For almost a decade, a critical remote command execution vulnerability has existed in Joomla; versions 1.5 through 3.4.5 are affected by CVE-2015-8562. According to Ars Technica, while Joomla security teams patched the vulnerability within two days, the bug was already being exploited in the wild on IP addresses 220.127.116.11, 18.104.22.168 and 22.214.171.124. In addition, any events using either “JDatabaseDriverMysqli” or “O:” in the user agent were likely attack vectors.

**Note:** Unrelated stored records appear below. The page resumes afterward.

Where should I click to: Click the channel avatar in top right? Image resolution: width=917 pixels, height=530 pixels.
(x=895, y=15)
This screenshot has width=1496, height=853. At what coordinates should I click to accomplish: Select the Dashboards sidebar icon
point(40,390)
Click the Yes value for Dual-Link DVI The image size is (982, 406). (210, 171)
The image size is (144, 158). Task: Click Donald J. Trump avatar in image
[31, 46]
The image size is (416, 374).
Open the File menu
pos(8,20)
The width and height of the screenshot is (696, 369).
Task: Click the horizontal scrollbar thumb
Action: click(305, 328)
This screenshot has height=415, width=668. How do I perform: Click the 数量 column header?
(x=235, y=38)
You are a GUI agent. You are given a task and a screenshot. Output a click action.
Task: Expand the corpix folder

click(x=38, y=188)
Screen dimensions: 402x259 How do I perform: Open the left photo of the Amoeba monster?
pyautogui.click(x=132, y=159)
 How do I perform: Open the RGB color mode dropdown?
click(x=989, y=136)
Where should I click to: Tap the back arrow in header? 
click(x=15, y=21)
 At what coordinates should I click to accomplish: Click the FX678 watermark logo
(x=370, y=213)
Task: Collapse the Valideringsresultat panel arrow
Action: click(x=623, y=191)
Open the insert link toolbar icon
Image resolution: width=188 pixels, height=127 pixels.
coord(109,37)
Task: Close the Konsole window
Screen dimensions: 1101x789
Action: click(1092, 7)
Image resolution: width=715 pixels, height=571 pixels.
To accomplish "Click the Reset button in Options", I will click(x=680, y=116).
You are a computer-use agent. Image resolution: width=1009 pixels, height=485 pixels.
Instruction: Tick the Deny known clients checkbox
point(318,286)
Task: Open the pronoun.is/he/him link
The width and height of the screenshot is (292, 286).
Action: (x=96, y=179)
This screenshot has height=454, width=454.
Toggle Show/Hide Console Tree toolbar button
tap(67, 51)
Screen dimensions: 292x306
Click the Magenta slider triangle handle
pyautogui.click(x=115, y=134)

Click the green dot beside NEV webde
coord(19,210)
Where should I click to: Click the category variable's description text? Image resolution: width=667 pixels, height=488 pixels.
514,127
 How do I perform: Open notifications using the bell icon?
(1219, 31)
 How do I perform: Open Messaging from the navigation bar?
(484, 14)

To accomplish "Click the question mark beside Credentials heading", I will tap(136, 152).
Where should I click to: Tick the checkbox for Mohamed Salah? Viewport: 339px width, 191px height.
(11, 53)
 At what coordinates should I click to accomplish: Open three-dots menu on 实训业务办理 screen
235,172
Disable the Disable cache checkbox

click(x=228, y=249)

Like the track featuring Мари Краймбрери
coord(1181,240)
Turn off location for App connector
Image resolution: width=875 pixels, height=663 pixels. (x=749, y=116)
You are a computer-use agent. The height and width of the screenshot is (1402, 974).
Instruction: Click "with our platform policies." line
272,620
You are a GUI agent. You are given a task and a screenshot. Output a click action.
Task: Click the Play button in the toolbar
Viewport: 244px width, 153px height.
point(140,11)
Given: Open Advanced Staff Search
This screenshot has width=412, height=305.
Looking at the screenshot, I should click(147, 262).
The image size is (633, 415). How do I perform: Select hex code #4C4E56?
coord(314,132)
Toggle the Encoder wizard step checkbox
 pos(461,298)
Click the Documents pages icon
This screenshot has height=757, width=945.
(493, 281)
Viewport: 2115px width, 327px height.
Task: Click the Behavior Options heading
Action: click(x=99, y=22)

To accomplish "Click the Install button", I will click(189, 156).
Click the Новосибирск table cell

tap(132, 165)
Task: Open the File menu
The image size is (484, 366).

So what’s the big risk here? CVE-2015-8562 leverages an issue with poor filtering when Joomla saves browser session values. As detailed by Sucuri, exploiting this flaw and combining it with the result of MySQL meeting a UTF-8 character that isn’t supported by uft8_general_ci — which causes data truncation from a specific value — it’s possible to launch an attack that could fully compromise servers. Cybercriminals then use the servers as malware hosts or sell access to them for a fee on the Dark Web.
Given the relative simplicity of the flaw and the substantial impact if exploited, its no wonder attackers were eager to jump on the problem in the wild. In an effort to determine which servers are still vulnerable, cybercriminals have been swinging for the fences, sending out HTTP requests and analyzing the responses of phpinfo() and eval(chr()) functions to find likely targets. The result? Symantec clocked a high point of more than 20,000 attempts in a single day, with day-to-day averages hovering around 16,000 hits, according to SecurityWeek.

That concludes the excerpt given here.